More proof that the Michael Porter-type solution is living in the future before it gets here. Another study, this one from HSC shows that Virginia Mason has improved its processes, is saving money for its customers, and is paying the financial penalty.
Michael Millenson showed the same issues were going on in Demanding Medical Excellence 10 years ago, and effectively not much has changed. Doing the right thing will send providers into bankruptcy and most intermediaries and most end customers just don’t care. Here’s the full story in Health Affairs
It’s the incentives, stupid.
UPDATE: Jamie Robinson interviews Gary Kaplan, Virginia Mason’s CEO. No video, though, Brian!
> I just read “The Goal” recently for the first time
> and it was a truly eye-opening book, even if it was
> written 20 years ago.
It is a classic. Some students of Goldratt’s Theory of Constraints have directly applied his principles to hospital management in We All Fall Down.
As long as bribery is the operating fundamental you will not get competent government.
No. You put all your eggs in one basket, the basket spills, you’re ******. Real-world 101.
And, of course, the Clintons were the most honest politicians in the the world (e.g., Whitewater, beef futures, Travelgate, Monica, pardons, $50,000,000.00 in speaking fees, ad inf.)
Thanks for the video, Brian. I finally got a chance to watch it. It looks like they know exactly what they’re doing and what kinds of risks they’re taking.
I just read “The Goal” recently for the first time and it was a truly eye-opening book, even if it was written 20 years ago. One of the things that book makes crystal clear is that sometimes flawed measurements lead you to think that better approaches are actually performing worse. I wonder if that’s going on here as well, as Tom alluded to and I forgot when I made my initial comment. Hopefully the LEAN model can continue to deliver improvements in other hospitals as well.
“Is this not an indictment of government-controlled health care — including single-payer? All resources in one bucket — just one more Katrina-in-the-making? Of course.”
As long as you expect new administrations to appoint their own party hacks and ideologes into positions they have no clue about, and you support career and kickback rewards for contributors and supporters, then all you will get is incompetence. To change government is more than changing the faces. As long as bribery is the operating fundamental you will not get competent government.
> isn’t it in the interest of self-preservation
> for the health plans in Seattle and elsewhere
> to find a way to reward, rather than punish,
> this innovation?
Let’s not “reward” or “punish”; let’s drive adoption.
Keeping in mind that the bottom line for VM is top-line revenue – the cost of capacity – variable costs, we should not focus too much on VM’s bottom line. VM will worry about it in the short term, but over time this is manageable. More later.
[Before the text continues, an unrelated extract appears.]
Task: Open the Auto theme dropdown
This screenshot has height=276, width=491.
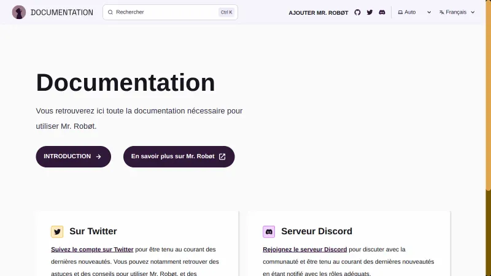Action: 415,12
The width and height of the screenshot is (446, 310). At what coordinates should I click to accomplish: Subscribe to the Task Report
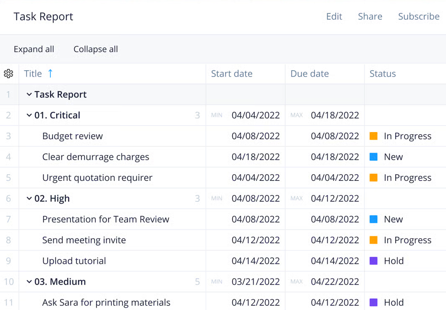419,16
Applying Toyota’s model, what the payers could do is an Activity Based Cost estimate of VM’s process, and use that as target reimbursement for everyone. Then switch from FFS reimbursement to case rates.
Each year, the reimbursement offered will be reduced (say) 10% of the difference between the FFS costs experienced and the target. The other groups will either match VM’s performance, or go broke. VM benefits by enjoying higher margins than its competitors during the adjustment period.
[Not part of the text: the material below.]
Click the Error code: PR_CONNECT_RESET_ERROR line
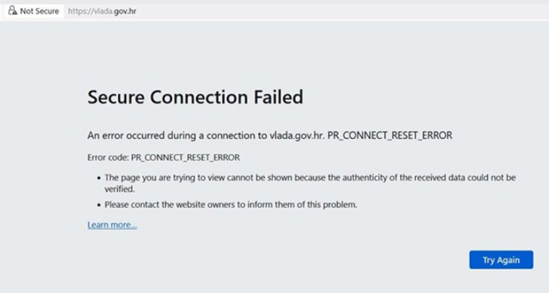Screen dimensions: 549x293 pyautogui.click(x=163, y=158)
Over time, VM can use its newly-freed resources (physical and human) to pursue other projects. Or VM can manage their excess capacity (and associated costs) out of their system.
Everyone benefits by driving adoption of VM’s methods. Even VM benefits for awhile, but it does not last forever. As in any other business.
YES — DO ‘THE KATRINA’
Of course. What Prof. Porter said in his book about integrating improvements with today’s government-driven realities should be ignored. Down with “value for patients.”
Is this not an indictment of government-controlled health care — including single-payer? All resources in one bucket — just one more Katrina-in-the-making? Of course.
FYI: Prof. Porter is for universal health care — where everyone capable of paying for health insurance MUST buy health insurance.
Mr. Moore — when your slacker buddies find out they will be REQUIRED to buy health insurance like car insurance — will they call you a “moron?” Of course.
Funny. I’ve actually been kicking around the idea of bringing LEAN (which is the “Toyota philosophy” mentioned in the press release) principles to a hospital setting to see what they could do. I guess what they do is make you go bankrupt. There was that New York Times article a year ago or so about the clinic in NYC which was doing a better job of managing their diabetes patients and going broke in the process. The U.S. health care system makes me sad.
Isn’t it great to see how free market innovation is going to solve the healthcare cost crunch. When people realize that a single pay governement run system that considers health expenditures a cost to society and not a profit for providers, then we might see a real reduction in costs and better efficiencies. This system is making too much money on waste to change.